If you ask me, one of the best things about Christmas is waking up and watching the snow fall outside your window, lying warm in your bed, knowing that there's nothing you have to do all day. Nothing you can do all day, aside from watch movies and eat Chinese food. This year, I figured this would all be the same, only without the snow. It hadn't snowed all month.

But when I woke up, I lifted my head, looked out the window, and there it was. It didn't last long. The snowflakes drifted by just long enough to get me into the holiday spirit and into the kitchen. I turned on a Christmas playlist (quietly, since I had house guests) and danced around my pantry, surveying my breakfast options. Belgian waffles. A frittata. Maybe I'd make some poffertjes. I looked at my flours, then to my sugars, and then I reached for the olive oil. We'll have bagels for breakfast. I'm making ice cream.

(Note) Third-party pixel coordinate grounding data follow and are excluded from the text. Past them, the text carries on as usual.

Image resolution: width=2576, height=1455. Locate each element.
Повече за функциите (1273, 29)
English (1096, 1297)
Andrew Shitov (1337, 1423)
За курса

Olive oil ice cream. One of my house guests had requested it, and I'm glad she did. It has this creaminess that is so effortless and buttery. I hadn't made this flavor since July, and I was so excited about it that I started to sing "it's beginning to look a lot like ice cream" as it churned. Usually I'm alone when I change the words to make songs about ice cream, but this time I had friends around to point out what a big dork I am.

Lemon Olive Oil Ice Cream
Adapted from Jeni's Splendid Ice Cream.

There are lots of options with this ice cream. If you want a subtler lemon, you can leave out the lemon syrup. If you like poppyseeds, you can either mix them in at the end of churning or sprinkle them on top. Whatever you choose, use a high-quality olive oil, and the result will be delicious.

For lemon syrup:
1/4 cup lemon juice (1-2 lemons)
1 tablespoon sugar

For ice cream:
2 cups whole milk
1 tablespoon + 1 teaspoon cornstarch
3 tablespoons whipped cream cheese
1/4 teaspoon fine sea salt
1 cup heavy cream
2/3 cup sugar
2 tablespoons light corn syrup
zest of 1 lemon
1/4 cup olive oil
optional: 2 tablespoons poppyseeds

Before you make the base...
- Remove the zest of two lemons in large strips with a vegetable peeler. Set the zest aside. Then, combine the measured lemon juice and sugar in a small sauce pan. Bring it to a simmer over medium heat, stirring until all of the sugar is dissolved. Pour into a bowl and let it cool in the fridge.
- In a small bowl, mix the cornstarch with 2 tablespoons of milk into a slurry.
- Measure out the whipped cream cheese and sea salt into a medium bowl (if you don't have whipped cream cheese, you can whisk the two together).

Then...
- In a medium saucepan, combine the cream, sugar, corn syrup, lemon zest, and remaining milk and bring to a rolling boil over medium-high heat. While you're waiting for it to boil, fill a large bowl with ice and cold water and set it aside. Boil the mixture for four minutes, keeping an eye on it so it doesn't boil over. Remove from heat and slowly add the cornstarch slurry, whisking constantly.
- Bring the mixture back to a boil, stirring frequently, and boil for approximately one minute, or until it's slightly thickened. Remove from heat and gradually whisk the hot mixture into the cream cheese, starting with a very small amount to make sure the mixture is perfectly smooth. Add the olive oil and whisk until fully incorporated.
- Pour the mixture into a 1-gallon Ziploc freezer bag, and place the bag in the prepared ice bath until fully cooled. This usually takes about 30 minutes, and you'll need to add more ice as it melts. If you don't want to churn the ice cream right away, you can cool the mixture in the fridge overnight.

Finally...
- Discard the lemon zest and pour the mixture into your frozen canister (I do so by cutting a hole in the bottom corner of the bag). Add the lemon syrup and churn according to your ice cream maker's instructions. Optional: In the last minute of churning, add poppyseeds. 
- Pack the ice cream into a quart-sized or two pint-sized containers, press parchment paper on top, and seal the container with an airtight lid. After 4+ hours in the freezer, your ice cream will be ready to eat.